From People Magazine’s coverage of the club opening: “Is this consecrated ground?” asked fashion photographer Francesco Scavullo nervously. “Everybody’s having a good time, so I’m not putting it down,” said supermodel Cheryl Tiegs, there with hubby Peter Beard. “Listen,” chimed in Judy Garland’s daughter Lorna Luft, “they’ve been dancing in churches for a long time. Now we’ve just got a little bass added.”

The Limelight distorted Upjohn’s Gothic furnishings through a funhouse mirror. Its labyrinthine hallways and stairwells spilled into ornately designed lounges and dancefloors. Old marble crypts sat next to rows of liquor bottles. The chapel became a VIP lounge. Upstairs, surrealist illustrator HR Giger, famous for his designs of the creatures from the Alien films, created a signature dance floor.

However it was its occupants that made the headlines. In the late 80s and 90s, Peter Gatien and the Limelight helped foster its own buffet of self-made celebrities, the club kid, brightly colored freakshows whose only purpose was to shock and make everybody feel smaller.

Ruler among them was Michael Alig, an extravagent promoter of both his club, his lifestyle and himself. A protege of another nightlife maven James St James, Alig’s wild parties at the Limelight were the stuff of urban legend.

Actual celebrities who frequented the club, like Eddie Murphy and Michael Douglas, were no match for Alig and his menagerie, which often included a few New York celebrities around today — Amanda LaPore, Rupaul and the duo Heatherette, now legitimate fashion designers in their own right.
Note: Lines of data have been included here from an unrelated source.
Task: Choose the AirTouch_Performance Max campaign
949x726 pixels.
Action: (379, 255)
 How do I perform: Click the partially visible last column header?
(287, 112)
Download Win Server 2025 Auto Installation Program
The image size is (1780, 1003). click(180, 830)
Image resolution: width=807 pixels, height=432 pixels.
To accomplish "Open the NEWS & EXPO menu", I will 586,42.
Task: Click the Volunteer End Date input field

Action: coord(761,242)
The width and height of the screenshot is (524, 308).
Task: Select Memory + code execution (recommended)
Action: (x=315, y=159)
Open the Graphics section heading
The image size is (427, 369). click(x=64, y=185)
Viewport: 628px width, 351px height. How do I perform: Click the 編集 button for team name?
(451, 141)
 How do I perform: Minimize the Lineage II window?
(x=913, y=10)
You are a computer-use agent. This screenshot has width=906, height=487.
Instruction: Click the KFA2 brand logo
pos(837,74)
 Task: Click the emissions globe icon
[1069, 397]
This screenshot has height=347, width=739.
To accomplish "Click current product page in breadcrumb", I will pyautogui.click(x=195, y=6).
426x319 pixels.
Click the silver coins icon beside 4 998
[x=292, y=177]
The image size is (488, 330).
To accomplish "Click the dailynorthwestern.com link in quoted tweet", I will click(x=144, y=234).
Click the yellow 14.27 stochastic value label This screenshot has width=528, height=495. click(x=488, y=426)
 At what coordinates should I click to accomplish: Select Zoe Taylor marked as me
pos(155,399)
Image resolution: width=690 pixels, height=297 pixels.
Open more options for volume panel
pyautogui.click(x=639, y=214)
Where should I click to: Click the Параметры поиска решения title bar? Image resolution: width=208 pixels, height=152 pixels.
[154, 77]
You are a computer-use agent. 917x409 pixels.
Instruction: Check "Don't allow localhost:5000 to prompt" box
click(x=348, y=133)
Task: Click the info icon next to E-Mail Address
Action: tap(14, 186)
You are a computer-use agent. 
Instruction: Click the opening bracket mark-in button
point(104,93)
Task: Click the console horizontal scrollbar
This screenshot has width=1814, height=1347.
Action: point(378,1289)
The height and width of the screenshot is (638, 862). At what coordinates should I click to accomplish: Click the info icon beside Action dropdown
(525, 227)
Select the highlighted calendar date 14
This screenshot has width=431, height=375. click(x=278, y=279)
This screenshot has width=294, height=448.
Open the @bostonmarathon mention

The avarice of the early ’90s would lead to the downfalls of the Limelight’s main characters. Alig would be charged with murdering fellow club kid Angel Melendez. Gatien was arrested on drug charges in 1996 — by then, the Limelight was a veritable candy store for ecstacy and ‘special k’ — and in 1999 for tax evasion. Alig is in prison, serving a 20-year sentence; Gatien is in Canada, presumably forever.

The Limelight itself? After a dramatic shuttering in 2001, the club was reopened under the name Avalon, and still entertains throngs craving a thumping beat and a really expensive cocktail. The club kids are gone, but ghosts remain, as do the crypts.

You can of course catch a glimpse of the decadence in the film Party Monster, about the kooky days of Alig and the Club Kids, both in documentary and Macauley Culkin-vehicle formats. Harvey Keitel also takes a visit to the club in Bad Lieutenant.